* **What this exercise asks**
**a.** In the interview on hate and extremism, in which city was the Ku Klux Klan rally that Levin attended in February?
**b.** Render this sentence from the interview on hate and extremism in Spanish: "Stereotypes are overgeneralizations about a group — often negative."
**c.** Carry on the interview on hate and extremism, picking up after its final line.

* **Text**
Science

America's Ragtag Racists Are Fighting Both Diversity and Death

"We now have the ability to understand how prejudices gel, and we can respond to that."

by Yasmin Tayag
Getty Images / David McNew

In February, California State University, San Bernardino Professor Brian Levin went to a Ku Klux Klan rally in Anaheim and saved a Klan leader from being bludgeoned to death. As the director of the Center for the Study of Hate and Extremism, Levin was acting in both a professional and human capacity. He views it as his job to attempt to understand the fundamental illogic of hate and to engage with extremism on a personal level. That cannot be done without risk.

With Donald Trump’s decision to hire a prominent white nationalist as his Senior Counselor and refusal to disavow the endemic American xenophobia he leveraged during a hard-fought campaign, racist groups are going public across the country. Rallies, speeches, and demonstrations have served as a stark reminder that hate is still politically unifying within certain communities. It has also served as a reminder that safety in numbers has proven to offer little safety at all for minorities in a rapidly browning country.

Levin urges people to engage with the new political reality, but not to take the risks he embraces. He doesn’t suggest sympathizing with racists, but he does believe that understanding where their ideologies come from is the first step toward dismantling them. One must look directly at the monster to understand its true form.

Levin spoke to Inverse about the white nationalism’s sudden ubiquity, the urgent need to bring right-wing conservatives into classrooms, and how America has rapidly regressed.

How do stereotypes form in the first place?

One of the things we know about how people approach other people is we tend to view our own group as diverse, and out-groups as homogenous — and oftentimes bad, in that homogeneity. Stereotypes are overgeneralizations about a group — often negative. And there’s often a grain of truth with them. This is something natural that we do to make sense of the world. We are bombarded with so much information that in order to organize it, cognitively, we use shortcuts. Oftentimes we approach information with biases — even implicit biases. We’re making moral judgments.

But there are shortcuts, and then there are hateful shortcuts. How do these form?

It’s really about the manner in which people assess information because they might not be well trained in how to analyze it, and then they rely on more instinctive, impulsive assessments.

When people are fearful or angry, they’re more likely to revert back into a defensive or ‘in-group’ manner of looking at the world. What we’re seeing, as a sociopolitical phenomenon in Europe and the United States, is this notion of nationalism, which then can lead into Euronationalism, which is often bootstrapped into white supremacy.

What fears are driving the extremists in America to revert to these instincts today? Say, the so-called ‘alt-right’?

Item position entries

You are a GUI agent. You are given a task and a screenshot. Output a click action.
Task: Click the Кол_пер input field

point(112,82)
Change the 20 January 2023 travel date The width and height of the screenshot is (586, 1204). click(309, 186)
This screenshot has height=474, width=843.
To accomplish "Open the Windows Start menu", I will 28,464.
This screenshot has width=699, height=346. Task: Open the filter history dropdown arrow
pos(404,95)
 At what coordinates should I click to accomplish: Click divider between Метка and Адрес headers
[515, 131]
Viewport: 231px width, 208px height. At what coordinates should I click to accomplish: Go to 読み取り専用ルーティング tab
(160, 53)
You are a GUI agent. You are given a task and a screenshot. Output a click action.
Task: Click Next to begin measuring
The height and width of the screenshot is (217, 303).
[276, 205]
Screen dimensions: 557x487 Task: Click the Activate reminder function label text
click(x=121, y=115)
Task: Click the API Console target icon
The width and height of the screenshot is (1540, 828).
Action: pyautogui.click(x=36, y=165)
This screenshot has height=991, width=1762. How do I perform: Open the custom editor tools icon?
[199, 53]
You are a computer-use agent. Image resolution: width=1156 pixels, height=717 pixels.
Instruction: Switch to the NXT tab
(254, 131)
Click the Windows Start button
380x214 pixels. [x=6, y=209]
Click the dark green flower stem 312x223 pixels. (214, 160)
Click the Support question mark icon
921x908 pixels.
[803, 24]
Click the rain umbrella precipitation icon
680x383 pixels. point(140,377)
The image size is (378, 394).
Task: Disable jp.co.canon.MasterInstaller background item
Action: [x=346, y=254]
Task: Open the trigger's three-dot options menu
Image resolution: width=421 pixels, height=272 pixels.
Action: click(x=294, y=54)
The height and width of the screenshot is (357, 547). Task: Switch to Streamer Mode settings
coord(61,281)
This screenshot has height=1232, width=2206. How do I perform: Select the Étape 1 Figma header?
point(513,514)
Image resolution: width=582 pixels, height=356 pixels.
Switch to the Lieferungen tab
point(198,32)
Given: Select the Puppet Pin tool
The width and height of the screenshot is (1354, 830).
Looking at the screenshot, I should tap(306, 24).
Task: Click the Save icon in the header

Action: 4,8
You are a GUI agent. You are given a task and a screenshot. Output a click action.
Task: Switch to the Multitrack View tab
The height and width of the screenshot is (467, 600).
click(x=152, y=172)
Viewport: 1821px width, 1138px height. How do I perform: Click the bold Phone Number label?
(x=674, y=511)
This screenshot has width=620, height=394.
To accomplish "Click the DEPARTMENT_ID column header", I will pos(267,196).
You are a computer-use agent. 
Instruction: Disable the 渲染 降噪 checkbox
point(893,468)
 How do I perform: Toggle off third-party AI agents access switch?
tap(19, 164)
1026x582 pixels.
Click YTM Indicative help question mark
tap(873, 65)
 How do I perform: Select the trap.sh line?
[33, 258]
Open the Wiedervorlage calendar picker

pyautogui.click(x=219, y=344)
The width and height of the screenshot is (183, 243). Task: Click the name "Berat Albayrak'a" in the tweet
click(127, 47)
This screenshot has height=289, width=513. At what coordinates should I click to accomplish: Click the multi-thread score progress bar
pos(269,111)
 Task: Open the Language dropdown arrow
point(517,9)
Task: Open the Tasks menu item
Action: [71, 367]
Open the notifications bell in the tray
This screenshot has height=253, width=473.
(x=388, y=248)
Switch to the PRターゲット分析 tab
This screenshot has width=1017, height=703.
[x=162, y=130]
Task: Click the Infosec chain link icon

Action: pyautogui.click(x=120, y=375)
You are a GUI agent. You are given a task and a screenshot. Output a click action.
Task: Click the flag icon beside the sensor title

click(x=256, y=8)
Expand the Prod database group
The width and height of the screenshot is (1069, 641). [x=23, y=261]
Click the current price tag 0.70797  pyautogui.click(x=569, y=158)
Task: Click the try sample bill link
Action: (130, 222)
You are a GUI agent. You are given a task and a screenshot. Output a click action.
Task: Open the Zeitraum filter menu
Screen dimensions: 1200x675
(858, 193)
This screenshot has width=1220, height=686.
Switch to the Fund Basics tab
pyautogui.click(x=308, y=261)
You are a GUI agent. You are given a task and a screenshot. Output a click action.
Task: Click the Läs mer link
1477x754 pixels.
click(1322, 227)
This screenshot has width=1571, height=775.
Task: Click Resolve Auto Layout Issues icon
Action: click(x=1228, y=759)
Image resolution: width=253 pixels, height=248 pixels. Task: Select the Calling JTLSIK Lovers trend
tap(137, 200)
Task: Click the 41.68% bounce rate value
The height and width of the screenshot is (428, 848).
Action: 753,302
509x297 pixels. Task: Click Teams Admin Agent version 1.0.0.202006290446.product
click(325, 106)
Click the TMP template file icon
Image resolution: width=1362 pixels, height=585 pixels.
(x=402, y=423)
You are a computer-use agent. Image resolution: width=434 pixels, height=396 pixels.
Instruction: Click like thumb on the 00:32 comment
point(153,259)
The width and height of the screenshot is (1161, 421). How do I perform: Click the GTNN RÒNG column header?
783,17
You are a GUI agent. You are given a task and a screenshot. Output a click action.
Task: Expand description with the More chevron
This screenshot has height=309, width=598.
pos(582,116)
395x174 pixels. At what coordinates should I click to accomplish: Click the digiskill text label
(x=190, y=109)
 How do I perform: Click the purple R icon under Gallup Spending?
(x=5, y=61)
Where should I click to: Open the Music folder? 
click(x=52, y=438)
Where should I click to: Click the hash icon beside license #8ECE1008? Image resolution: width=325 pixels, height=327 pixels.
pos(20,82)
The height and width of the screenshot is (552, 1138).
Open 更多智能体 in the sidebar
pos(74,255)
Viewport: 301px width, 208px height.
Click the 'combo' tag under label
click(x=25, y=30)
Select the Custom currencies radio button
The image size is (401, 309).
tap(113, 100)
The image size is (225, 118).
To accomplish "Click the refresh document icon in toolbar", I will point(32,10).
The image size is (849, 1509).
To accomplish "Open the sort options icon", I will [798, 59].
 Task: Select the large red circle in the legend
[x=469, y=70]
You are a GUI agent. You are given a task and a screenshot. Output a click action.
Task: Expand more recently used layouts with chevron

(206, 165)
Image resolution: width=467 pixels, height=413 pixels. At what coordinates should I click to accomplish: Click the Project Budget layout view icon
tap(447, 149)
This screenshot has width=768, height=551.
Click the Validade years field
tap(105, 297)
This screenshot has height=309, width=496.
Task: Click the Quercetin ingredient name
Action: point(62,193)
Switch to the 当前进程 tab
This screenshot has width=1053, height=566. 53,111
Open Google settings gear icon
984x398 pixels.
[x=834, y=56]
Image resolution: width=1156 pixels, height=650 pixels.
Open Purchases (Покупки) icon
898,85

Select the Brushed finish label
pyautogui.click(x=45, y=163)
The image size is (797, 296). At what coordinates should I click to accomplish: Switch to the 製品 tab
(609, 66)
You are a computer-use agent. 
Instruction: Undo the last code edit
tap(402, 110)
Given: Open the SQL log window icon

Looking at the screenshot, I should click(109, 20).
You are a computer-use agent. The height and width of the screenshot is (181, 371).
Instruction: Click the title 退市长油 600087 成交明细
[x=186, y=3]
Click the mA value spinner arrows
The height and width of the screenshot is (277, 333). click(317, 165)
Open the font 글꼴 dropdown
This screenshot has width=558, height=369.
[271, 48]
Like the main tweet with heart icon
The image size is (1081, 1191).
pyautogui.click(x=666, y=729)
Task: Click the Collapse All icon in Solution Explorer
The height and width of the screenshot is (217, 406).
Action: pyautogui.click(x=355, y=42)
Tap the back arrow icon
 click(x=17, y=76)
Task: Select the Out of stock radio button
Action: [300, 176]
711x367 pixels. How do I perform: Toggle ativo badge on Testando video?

* **Task-by-task results**
**a.** Anaheim.

**b.** Los estereotipos son generalizaciones excesivas sobre un grupo, a menudo negativas.

**c.**
Many people are, rightfully, concentrating on the horrid, bigoted aspects of the ‘Alt-Right.’ But I want to provide a value-added analysis beyond name-calling. What were some of the motivations behind the emergence of the ‘Alt-Right’? It was to dismantle what they thought was an illegitimate political structure. Which just happened to dovetail with the fears and frustrations of many disenfranchised Americans: an ascendant mortality rate, there’s no job growth, and they believe the institutions which have plummeted in trust have left them behind, or worse, sold them out in self-dealing that elevates folks who do not have American interests at heart.

I think it’s interesting, with respect to non-college educated white Americans, they are the only group with an ascending mortality rate. Not only that: If you look at the job growth that has occurred across that whole cohort, it’s only like 80,000. We can look at history as some kind of guide.

So this has happened before?

Let’s look at the 1920s. We just came out of a brutal international conflict where the whole order of the world drastically changed. What did we see at home? Massive immigration. We also saw a change in lifestyle issues. We were shifting to an urban-based industrial economy from a rural agrarian one. We also saw migration of African-Americans along with great immigration. And what did we see within that? We saw jazz, a year of decadence, alcohol use, and it changed the small-town, agrarian, Protestant traditions that were part of what previously defined America. We saw this strange group of foreigners who adhered to a religion that was based in the Vatican, they spoke a different language, and they seemed very insular. During times of change, people are often fearful.

The Pyramid of Prejudice outlines hateful behaviors, which are driven by attitudes like prejudice. These attitudes often form as a result of fear.

How does the present day mirror that?

Well, what else are we seeing now? In the ‘20s, it was Prohibition, now it’s legalization of marijuana. Cultural changes, like gay marriage and other things. We are a divided country. In the past, we had more unified institutions to tie us together. There’s a rise of the unaffiliated — not atheists and agnostics specifically — but even bigger than that growth has been those who adhere to faith but not to an organized one. Periods of change can be very disquieting.

So people who feel left behind by that change are finding unity within extremism.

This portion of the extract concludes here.